Finite-Element Modeling of Actively Confined Normal-Strength and High-Strength Concrete under Uniaxial, Biaxial, and Triaxial Compression

Abstract

A concrete strength-sensitive finite element (FE) model applicable to concrete subjected to various confining pressure levels and conditions is presented. This paper focuses primarily on the failure surface and flow rule of concrete in multiaxial compression, which were experimentally observed to vary with the unconfined concrete strength and level of confining pressure. To this end, a large experimental database, which consists of more than 1,700 results of concrete specimens tested under biaxial and triaxial compression, was assembled through an extensive review of the literature.
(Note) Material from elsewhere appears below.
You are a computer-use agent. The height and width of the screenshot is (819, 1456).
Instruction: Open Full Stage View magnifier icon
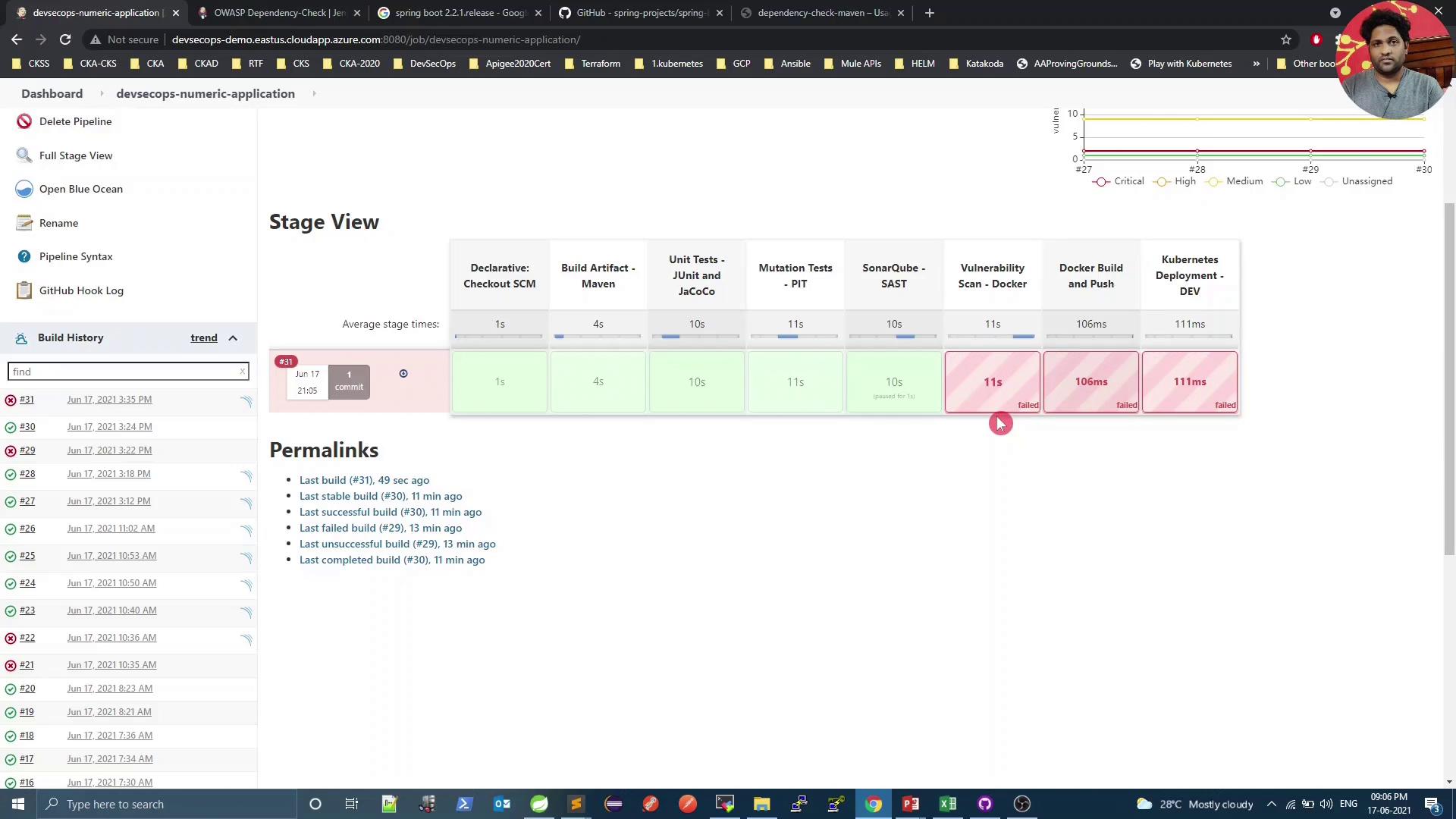click(x=24, y=155)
This database was augmented with another test database of concrete in uniaxial compression that consists of more than 4,000 test results. Based on the test database results, it was observed that the tangential slope of the failure surface reduces with an increase in the unconfined concrete strength and confining pressure. The concrete dilation angle considered in the flow rule was observed to be nonlinear throughout loading history. To incorporate the observed changes in the failure surface and flow rule of concrete subjected to uniaxial, biaxial and triaxial compression, an extension of Lubliner’s concrete-damage plasticity model was proposed and presented in this paper. Comparisons with experimental test results show that the predictions of the extended model are in good agreement with the test results of both normal-strength concrete (NSC) and high-strength concrete (HSC).